Genome stability is essential for prevention of undue cellular death and neoplasia. DNA damage caused by internal or external damaging agents is a major threat to the integrity of the cellular genome. The cellular defense system against this threat is the DNA damage response (DDR)—an elaborate signaling network that activates DNA repair and cell-cycle checkpoints and modulates many physiological pathways (Ciccia and Elledge, 2010
). The DDR serves as a barrier against cancer formation by activated oncogenes (Halazonetis et al., 2008
). Germline mutations abrogating critical relays in the DDR lead to genomic instability syndromes characterized by sensitivity to genotoxic stresses, tissue degeneration, and excessive cancers.
One of the most powerful activators of the DDR is the DNA double-strand break (DSB). This cytotoxic lesion is induced by ionizing radiation (IR), radiomimetic chemicals, and reactive oxygen species that accompany normal metabolism. DSBs are also formed during meiotic recombination and maturation of the antigen receptor genes (Hiom, 2010
). Eukaryotic cells repair DSBs via error-prone nonhomologous end-joining (NHEJ) or high-fidelity homologous recombination repair (HRR), which is preceded by DNA end resection (Holthausen et al., 2010
; Lieber, 2010
). The vast cellular response to DSBs affects cell-cycle progression, gene expression, protein synthesis, degradation and trafficking, and RNA processing.

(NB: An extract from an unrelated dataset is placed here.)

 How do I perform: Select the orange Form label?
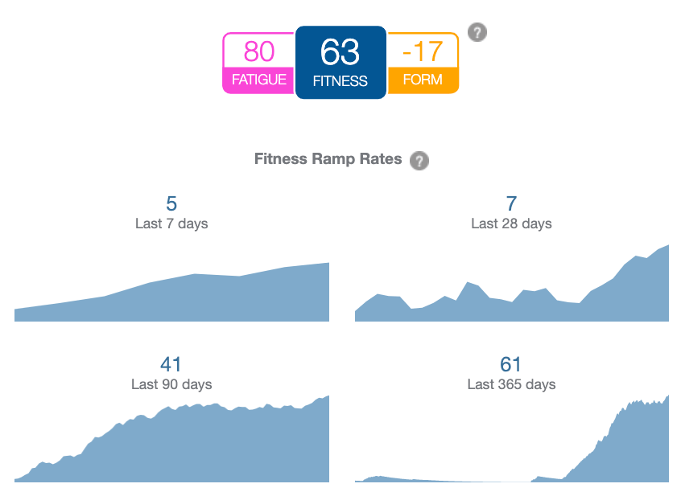423,80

The DSB response begins with recruitment of sensor proteins to the damaged sites; these proteins are involved in the initial recognition and processing of the damage and activation of the transducers of the DNA damage alarm (Ciccia and Elledge, 2010
). The primary transducer of the DSB response is the nuclear serine-threonine kinase ATM, which phosphorylates a plethora of effectors in various DDR pathways (Derheimer and Kastan, 2010
). Loss of ATM causes the genome instability syndrome ataxia-telangiectasia (A-T) (Lavin, 2008
A major question is how ATM controls a critical branch of the DDR: DSB repair. In laboratory cell lines, timely repair of about 10%–15% of IR-induced DSBs is ATM dependent (Riballo et al., 2004
). Like other DNA transactions, DNA repair should be coupled to chromatin reorganization. Chromatin organization is affected by protein-DNA and protein-protein interactions among core histones and nonhistone proteins and posttranslational modifications (PTMs) of these proteins. Dynamic changes in the rich repertoire of histone PTMs indeed accompany chromatin reorganization associated with DNA transactions (Murr, 2010
; Zhou et al., 2011
Here, we show that histone H2B monoubiquitylation, a highly dynamic and mobile histone mark known to be associated with transcription elongation, is induced in human cells after DSB induction in an ATM-dependent manner. The responsible E3 ubiquitin ligase is a heterodimer of the RING-finger proteins RNF20 and RNF40 (Kim et al., 2005
; Zhu et al., 2005
). Human RNF20 and RNF40 are orthologs of the budding yeast protein Bre1, which together with the ubiquitin-conjugating enzyme Rad6, monoubiquitylates the yeast histone H2B on lysine 123 at sites of transcription elongation (Kao et al., 2004
). This histone modification was recently shown to interfere with the compaction of the basic 30 nm chromatin fiber (Fierz et al., 2011
). Notably, in yeast and mammalian cells, H2B monoubiquitylation at transcribed chromatin is required for subsequent histone H3 methylations on Lys4 and Lys79 (Dover et al., 2002
; Kim et al., 2009
; Lee et al., 2007
; Schneider et al., 2005
We find that, similar to transcription-associated H2B monoubiquitylation, the induction of this histone modification after DNA damage is RNF20-RNF40 dependent. Furthermore, upon DNA damage a fraction of RNF20-RNF40 is recruited to DSB sites and undergoes ATM-mediated phosphorylation. ATM’s activity and the presence of its phosphorylation sites on RNF20-RNF40 are required for damage-induced H2B monoubiquitylation. This process is not required for the recruitment of the damage sensors in the very early stage of the DDR, but is essential for timely accumulation of NHEJ and HRR proteins at DSB sites and subsequent optimal repair via both pathways. Collectively, our data and previous data suggest a two-stage process of chromatin relaxation at DSB sites that is essential for timely DSB repair.